Now, I don’t know how many Americans would choose the walkable-city lifestyle if it were widely available, but surely many more than are living it now. Unfortunately, urban planning — for cities are always planned, one way or another — is yet another casualty of the politics of grievance and paranoia.
That last observation really hits home.
In conversations with people who are clearly flummoxed by our choice to live downtown, we often hear concerns centered on the very elements of urban life that we celebrate. In Indiana, the “buckle of the Bible Belt”), the center of a city is where you find the most diverse population mix–and for far too many Hoosiers and other Americans, diversity equals danger.

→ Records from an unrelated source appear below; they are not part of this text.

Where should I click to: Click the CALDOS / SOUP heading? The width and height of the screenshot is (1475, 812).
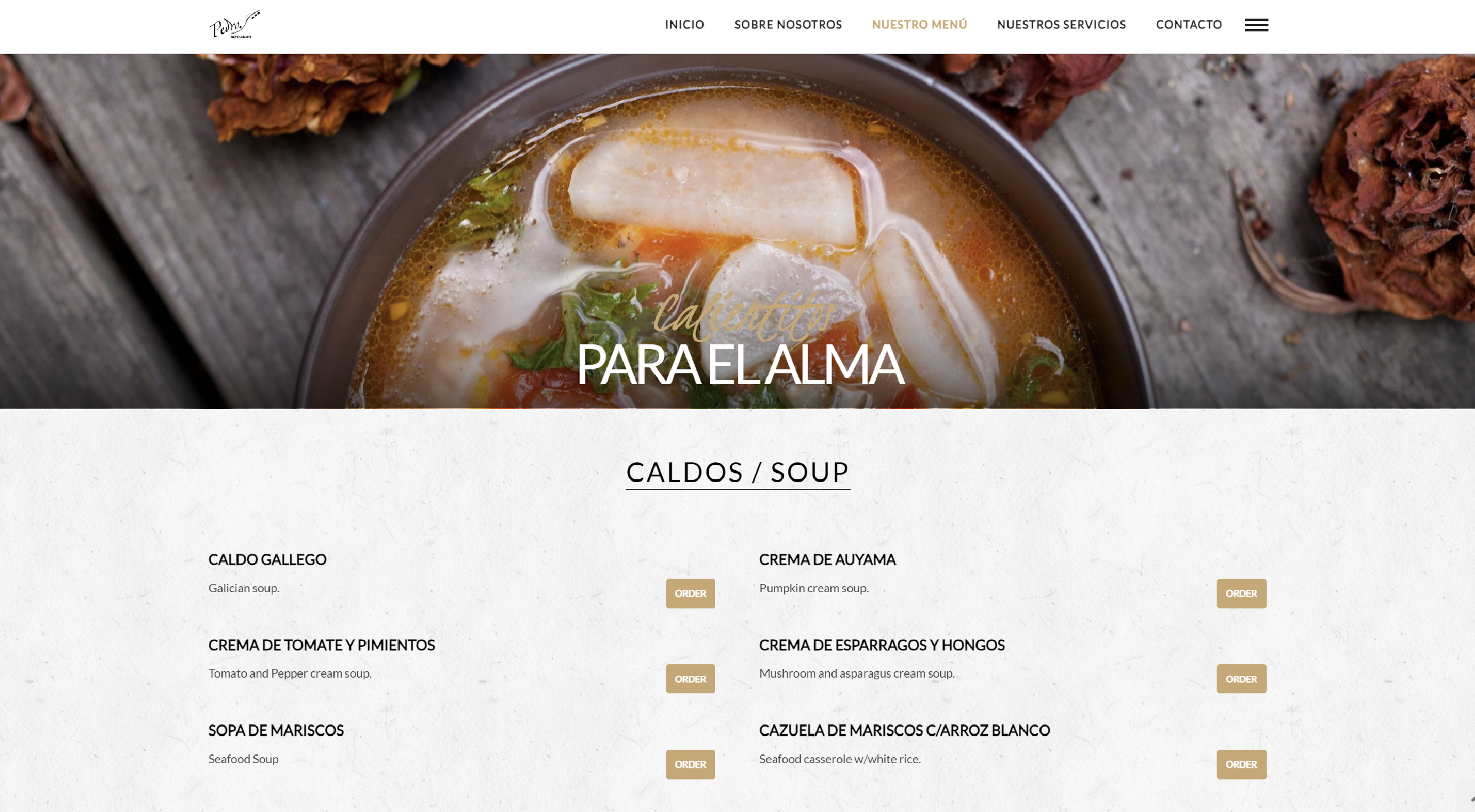pos(738,472)
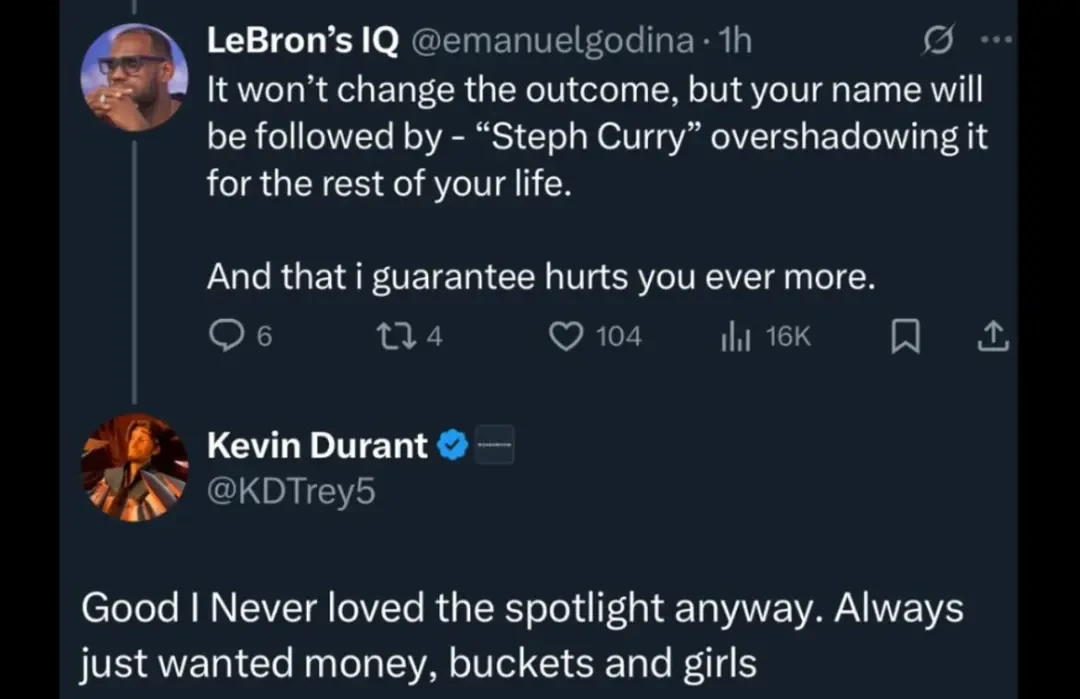Visit the @emanuelgodina handle link
This screenshot has height=699, width=1080.
click(552, 41)
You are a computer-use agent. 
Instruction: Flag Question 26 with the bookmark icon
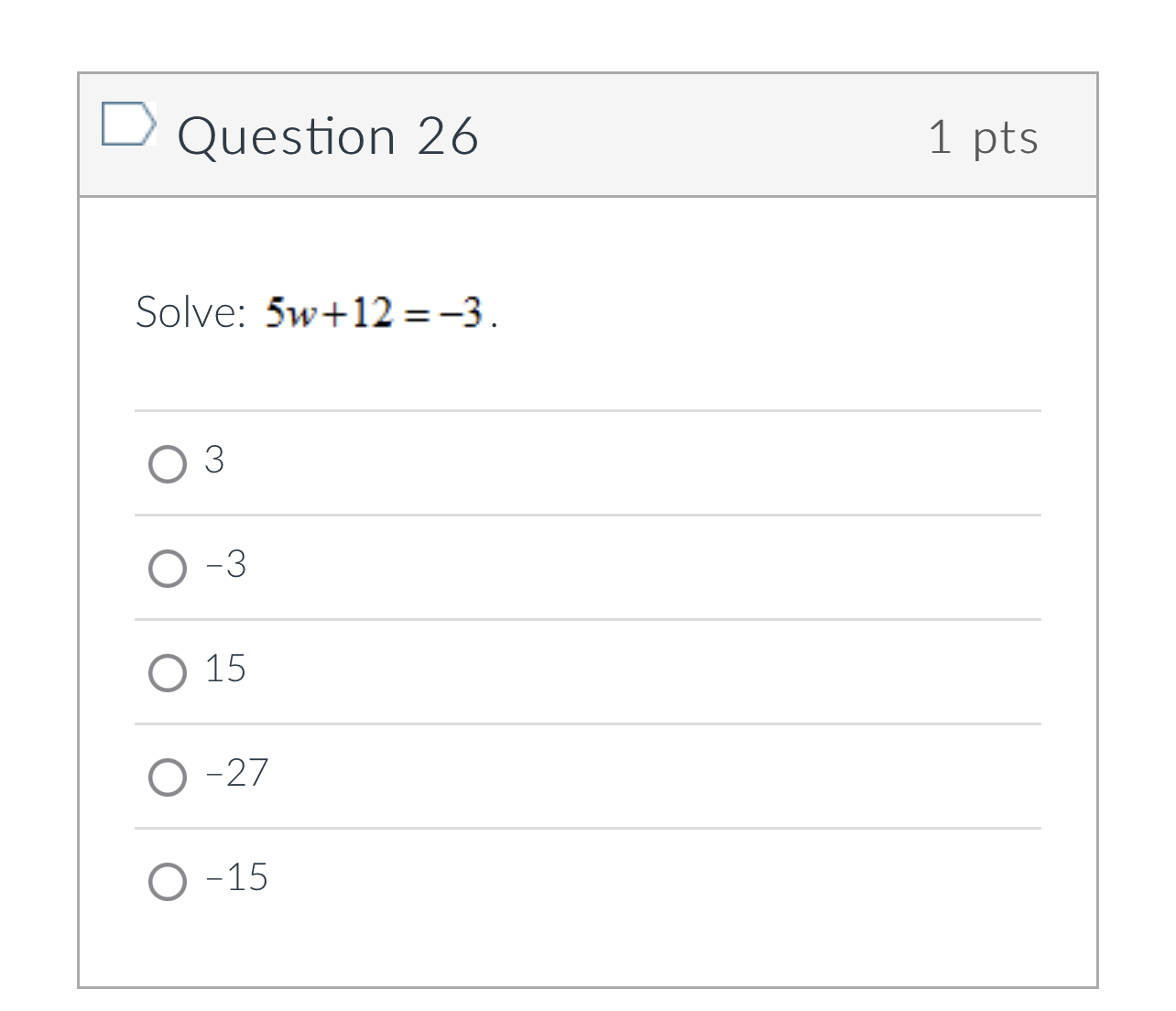126,125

It must be dangerous downtown, because there are so many people who don’t look like me…
There’s a reason apartments and condominiums are being built at a rapid pace in the city core. It’s an attractive, vibrant, quintessentially urban place to live. Even with constant residential construction, occupancy levels are 93- 95%.
When weather permits, my husband and I like to sit in the outdoor/sidewalk section of the restaurant next door to our building, and watch the young, multi-ethnic crowds walk and bike (and scooter) by. We look up Massachusetts Avenue at the multitude of restaurants, bars and shops we regularly patronize.
In an era where media is filled with reports of racism, misogyny, anti-Semitism and homophobia, our little patch of urban life remains welcoming and enthusiastically “woke.” And I’m gratified to report that the young people who dominate residency in our apartment building are unfailingly polite and helpful to us “old folks.”
We aren’t the only Americans drawn to what urban life has to offer: According to the Department of Agriculture, in 2020, only 14 percent of the U.S. population still lived in the rural counties that continue to dominate American politics and dictate public policy.
I hope I live long enough to see fair representation for the remaining 86% of us.